A realidade do sul de Itália aqui descrita aparece crua e bruta, não romantizando a fraternidade que apareça. Como em A Amiga Genial (Elena Ferrante) ou A Filha Devolvida (Donatella di Pietrantonio), o estudo é encarado como forma de ascenção social. Será este, aliás, o mote para que, nascida no lado pobre errado de Bari, Maria possa trocar a volta ao bairro.
O cliché da história do amor proibido, que poderia parecer o mote do romance, é, afinal, quase dispensável, e o cerne do livro ficaria sem ele intacto, e a vida caleidoscópica manteria o seu padrão.
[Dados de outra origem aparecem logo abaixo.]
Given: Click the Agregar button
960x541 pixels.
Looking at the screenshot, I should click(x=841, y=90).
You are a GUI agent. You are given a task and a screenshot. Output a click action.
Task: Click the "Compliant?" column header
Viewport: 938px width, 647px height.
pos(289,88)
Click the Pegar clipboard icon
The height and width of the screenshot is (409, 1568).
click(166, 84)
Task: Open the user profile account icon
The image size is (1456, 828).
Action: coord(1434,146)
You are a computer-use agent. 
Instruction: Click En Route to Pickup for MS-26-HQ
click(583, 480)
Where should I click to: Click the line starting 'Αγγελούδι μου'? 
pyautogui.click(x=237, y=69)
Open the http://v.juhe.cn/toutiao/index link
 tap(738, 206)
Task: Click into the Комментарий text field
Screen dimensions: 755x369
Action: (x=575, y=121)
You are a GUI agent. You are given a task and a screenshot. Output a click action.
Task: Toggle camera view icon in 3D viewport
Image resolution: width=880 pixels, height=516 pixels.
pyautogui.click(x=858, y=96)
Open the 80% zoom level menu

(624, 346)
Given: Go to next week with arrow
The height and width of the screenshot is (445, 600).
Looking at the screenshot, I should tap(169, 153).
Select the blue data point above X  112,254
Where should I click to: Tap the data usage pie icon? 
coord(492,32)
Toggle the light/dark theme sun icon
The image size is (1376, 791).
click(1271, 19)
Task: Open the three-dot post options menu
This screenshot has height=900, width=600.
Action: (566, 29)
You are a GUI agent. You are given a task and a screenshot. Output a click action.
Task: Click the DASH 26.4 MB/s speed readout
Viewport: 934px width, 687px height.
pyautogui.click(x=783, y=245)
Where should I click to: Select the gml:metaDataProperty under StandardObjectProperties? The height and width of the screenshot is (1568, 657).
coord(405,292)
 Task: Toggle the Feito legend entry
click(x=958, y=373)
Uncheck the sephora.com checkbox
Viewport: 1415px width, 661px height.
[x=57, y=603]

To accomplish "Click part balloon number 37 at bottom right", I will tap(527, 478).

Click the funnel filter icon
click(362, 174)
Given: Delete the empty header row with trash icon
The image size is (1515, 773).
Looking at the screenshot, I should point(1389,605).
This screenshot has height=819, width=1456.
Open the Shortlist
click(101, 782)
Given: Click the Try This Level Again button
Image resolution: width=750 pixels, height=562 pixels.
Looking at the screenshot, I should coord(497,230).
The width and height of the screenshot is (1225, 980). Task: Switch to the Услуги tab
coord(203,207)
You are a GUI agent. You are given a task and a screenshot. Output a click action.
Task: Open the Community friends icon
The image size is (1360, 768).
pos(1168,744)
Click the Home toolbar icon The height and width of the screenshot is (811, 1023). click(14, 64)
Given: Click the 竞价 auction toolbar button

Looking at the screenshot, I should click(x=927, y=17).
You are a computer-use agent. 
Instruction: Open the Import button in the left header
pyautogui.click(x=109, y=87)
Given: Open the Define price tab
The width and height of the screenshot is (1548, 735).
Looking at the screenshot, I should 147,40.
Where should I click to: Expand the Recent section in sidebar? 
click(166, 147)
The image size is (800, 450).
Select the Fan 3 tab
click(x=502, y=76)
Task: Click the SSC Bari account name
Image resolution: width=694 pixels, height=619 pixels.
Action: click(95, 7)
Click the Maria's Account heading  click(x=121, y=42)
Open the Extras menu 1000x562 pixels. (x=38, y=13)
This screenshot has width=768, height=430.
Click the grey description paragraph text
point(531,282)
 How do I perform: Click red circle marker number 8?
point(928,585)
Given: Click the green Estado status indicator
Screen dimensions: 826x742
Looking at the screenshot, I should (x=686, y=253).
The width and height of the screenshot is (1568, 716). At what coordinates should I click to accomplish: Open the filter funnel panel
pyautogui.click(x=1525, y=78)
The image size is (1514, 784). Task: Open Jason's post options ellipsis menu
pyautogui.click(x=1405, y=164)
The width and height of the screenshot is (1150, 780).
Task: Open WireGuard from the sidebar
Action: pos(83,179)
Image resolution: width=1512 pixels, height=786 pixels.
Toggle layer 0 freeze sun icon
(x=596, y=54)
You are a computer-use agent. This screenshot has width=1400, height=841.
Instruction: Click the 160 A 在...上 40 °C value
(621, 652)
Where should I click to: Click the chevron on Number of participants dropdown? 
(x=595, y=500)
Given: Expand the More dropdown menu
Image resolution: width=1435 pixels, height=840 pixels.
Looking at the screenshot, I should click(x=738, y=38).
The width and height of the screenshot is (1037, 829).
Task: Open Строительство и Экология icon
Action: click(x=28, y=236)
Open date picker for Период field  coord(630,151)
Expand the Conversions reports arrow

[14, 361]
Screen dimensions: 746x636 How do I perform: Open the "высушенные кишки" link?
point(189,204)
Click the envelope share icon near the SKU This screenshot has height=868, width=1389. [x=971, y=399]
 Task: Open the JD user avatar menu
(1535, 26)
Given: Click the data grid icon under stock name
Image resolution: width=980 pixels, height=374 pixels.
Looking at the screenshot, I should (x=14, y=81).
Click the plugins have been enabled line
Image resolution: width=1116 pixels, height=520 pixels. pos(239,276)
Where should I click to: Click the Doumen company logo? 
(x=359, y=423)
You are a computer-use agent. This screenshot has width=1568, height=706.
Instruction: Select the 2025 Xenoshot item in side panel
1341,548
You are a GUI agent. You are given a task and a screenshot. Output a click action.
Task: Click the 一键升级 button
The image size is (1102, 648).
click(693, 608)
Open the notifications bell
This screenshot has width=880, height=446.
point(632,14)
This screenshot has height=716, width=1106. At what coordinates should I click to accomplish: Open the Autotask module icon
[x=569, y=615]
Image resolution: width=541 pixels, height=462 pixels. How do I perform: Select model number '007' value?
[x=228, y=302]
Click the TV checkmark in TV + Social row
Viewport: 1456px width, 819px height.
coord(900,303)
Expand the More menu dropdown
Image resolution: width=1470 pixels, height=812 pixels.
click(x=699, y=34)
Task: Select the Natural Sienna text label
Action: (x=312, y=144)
Servindo de pretexto para ligar os eixos da narrativa, confere-lhe um fundo de beleza que poderia existir fora do amor romântico.
História de Uma Família Decente ultrapassa a pequena história do amor de infância, do amor que não sai da pele. Começa na família patriarcal, imiscui-se nas clivagens do bairro, explora ódios e medos, endurecimento, crescimento.